● Text extract:
** Start **

Re: Another cluster completely hang

Mario Giammarco <mgiammarco@xxxxxxxxx> · Wed, 29 Jun 2016 10:00:51 +0000

Now the problem is that ceph has put out two disks because scrub  has failed (I think it is not a disk fault but due to mark-complete)How can I:
- disable scrub
- put in again the two disks

I will wait anyway the end of recovery to be sure it really works again

Il giorno mer 29 giu 2016 alle ore 11:16 Mario Giammarco <mgiammarco@xxxxxxxxx> ha scritto:
Infact I am worried because:
1) ceph is under proxmox, and proxmox may decide to reboot a server if it is not responding
2) probably a server was rebooted while ceph was reconstructing
3) even using max=3 do not help

Anyway this is the "unofficial" procedure that I am using, much simpler than blog post:

1) find host where is pg
2) stop ceph in that host
3) ceph-objectstore-tool --pgid 1.98 --op mark-complete --data-path /var/lib/ceph/osd/ceph-9 --journal-path /var/lib/ceph/osd/ceph-9/journal 
4) start ceph
5) look finally it reconstructing

Il giorno mer 29 giu 2016 alle ore 11:11 Oliver Dzombic <info@xxxxxxxxxxxxxxxxx> ha scritto:
Hi,

removing ONE disk while your replication is 2, is no problem.

You dont need to wait a single second to replace of remove it. Its

anyway not used and out/down. So from ceph's point of view its not existent.

----------------

But as christian told you already, what we see now fits to a szenario

where you lost the osd and eighter you did something, or something else

happens, but the data were not recovered again.

Eighter because another OSD was broken, or because you did something.

** End **

● Exercise set:
a) List every step of the "unofficial" procedure given in the Ceph mailing-list thread above, in order.
b) Return the passage of the Ceph mailing-list thread above starting at "Il giorno mer 29 giu 2016 alle ore 11:11" up to and including "is no problem.", character for character.

● Material provided:
** Start **

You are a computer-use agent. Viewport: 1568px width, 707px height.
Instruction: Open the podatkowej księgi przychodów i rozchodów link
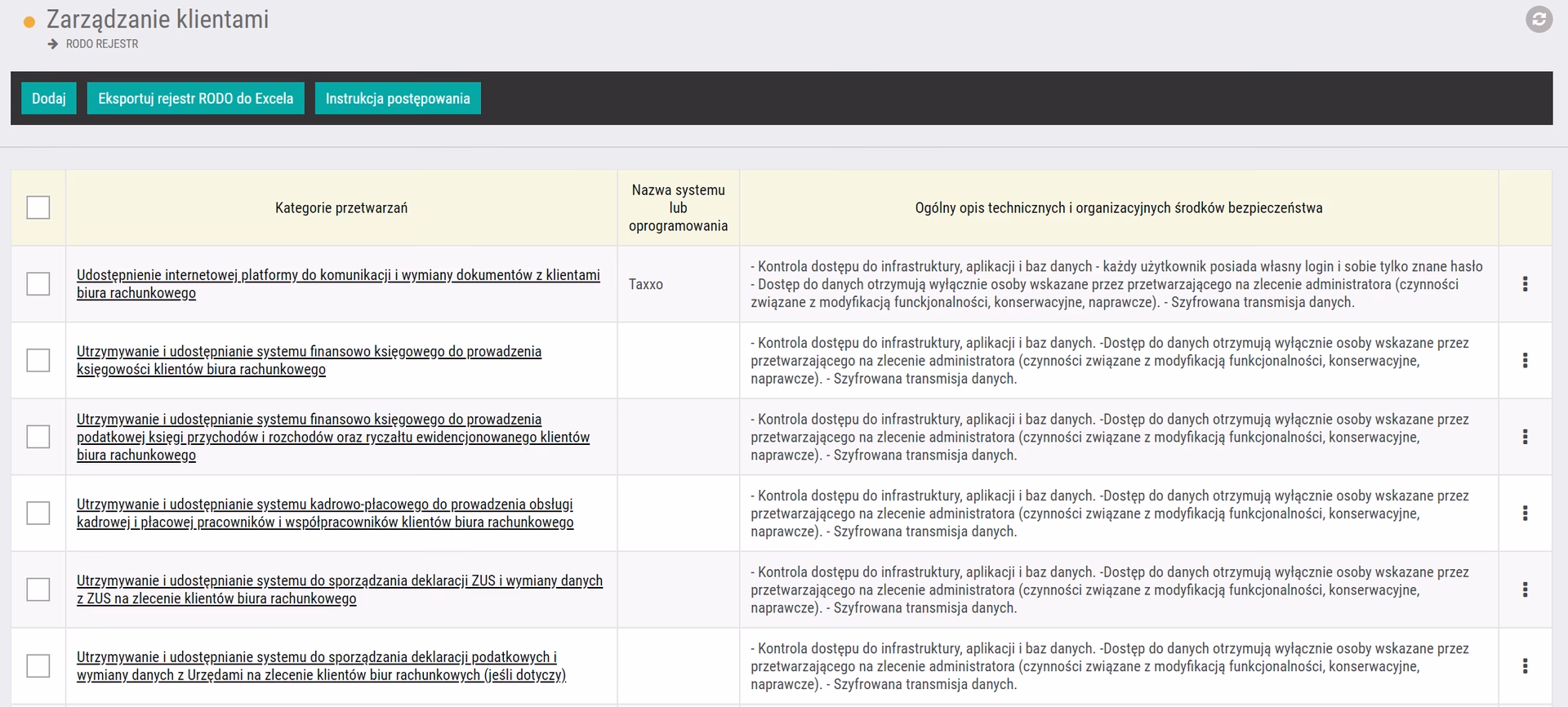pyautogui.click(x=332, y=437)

** End **

● Expected responses:
a)
1) find host where is pg
2) stop ceph in that host
3) ceph-objectstore-tool --pgid 1.98 --op mark-complete --data-path /var/lib/ceph/osd/ceph-9 --journal-path /var/lib/ceph/osd/ceph-9/journal
4) start ceph
5) look finally it reconstructing

b)
Il giorno mer 29 giu 2016 alle ore 11:11 Oliver Dzombic <info@xxxxxxxxxxxxxxxxx> ha scritto:
Hi,

removing ONE disk while your replication is 2, is no problem.